(ENTRIES SHOWN begins)

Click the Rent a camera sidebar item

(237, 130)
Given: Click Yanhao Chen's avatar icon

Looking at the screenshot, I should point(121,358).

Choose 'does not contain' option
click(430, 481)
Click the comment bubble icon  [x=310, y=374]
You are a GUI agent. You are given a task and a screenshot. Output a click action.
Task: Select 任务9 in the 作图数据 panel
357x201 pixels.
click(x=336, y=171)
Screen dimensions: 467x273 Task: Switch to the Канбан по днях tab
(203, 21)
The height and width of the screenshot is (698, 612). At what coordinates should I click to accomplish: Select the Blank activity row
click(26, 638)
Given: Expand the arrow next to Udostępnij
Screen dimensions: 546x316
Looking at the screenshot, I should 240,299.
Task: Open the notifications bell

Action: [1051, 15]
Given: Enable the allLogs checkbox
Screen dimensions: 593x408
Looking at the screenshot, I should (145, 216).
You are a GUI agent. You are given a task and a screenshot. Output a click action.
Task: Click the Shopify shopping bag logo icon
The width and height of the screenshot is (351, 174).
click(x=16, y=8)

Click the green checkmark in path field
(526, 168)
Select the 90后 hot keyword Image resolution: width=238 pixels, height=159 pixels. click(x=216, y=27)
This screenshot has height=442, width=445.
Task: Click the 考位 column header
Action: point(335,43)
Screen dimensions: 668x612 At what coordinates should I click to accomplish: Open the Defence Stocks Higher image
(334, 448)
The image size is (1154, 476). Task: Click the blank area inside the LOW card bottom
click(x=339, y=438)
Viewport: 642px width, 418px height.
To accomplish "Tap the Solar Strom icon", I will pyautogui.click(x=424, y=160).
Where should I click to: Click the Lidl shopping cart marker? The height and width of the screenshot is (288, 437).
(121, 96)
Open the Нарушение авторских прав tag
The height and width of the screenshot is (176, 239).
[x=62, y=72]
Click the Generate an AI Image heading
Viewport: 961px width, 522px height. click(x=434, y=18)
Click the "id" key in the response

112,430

(ENTRIES SHOWN ends)

→ ABOUT THIS TASK
The span to give again runs from the line with "Task: Click the Shopify" through the last line of the records above; reproduce it exactly and nothing more.

→ ANSWER SPACE
Task: Click the Shopify shopping bag logo icon
The width and height of the screenshot is (351, 174).
click(x=16, y=8)

Click the green checkmark in path field
(526, 168)
Select the 90后 hot keyword Image resolution: width=238 pixels, height=159 pixels. click(x=216, y=27)
This screenshot has height=442, width=445.
Task: Click the 考位 column header
Action: point(335,43)
Screen dimensions: 668x612 At what coordinates should I click to accomplish: Open the Defence Stocks Higher image
(334, 448)
The image size is (1154, 476). Task: Click the blank area inside the LOW card bottom
click(x=339, y=438)
Viewport: 642px width, 418px height.
To accomplish "Tap the Solar Strom icon", I will pyautogui.click(x=424, y=160).
Where should I click to: Click the Lidl shopping cart marker? The height and width of the screenshot is (288, 437).
(121, 96)
Open the Нарушение авторских прав tag
The height and width of the screenshot is (176, 239).
[x=62, y=72]
Click the Generate an AI Image heading
Viewport: 961px width, 522px height. click(x=434, y=18)
Click the "id" key in the response

112,430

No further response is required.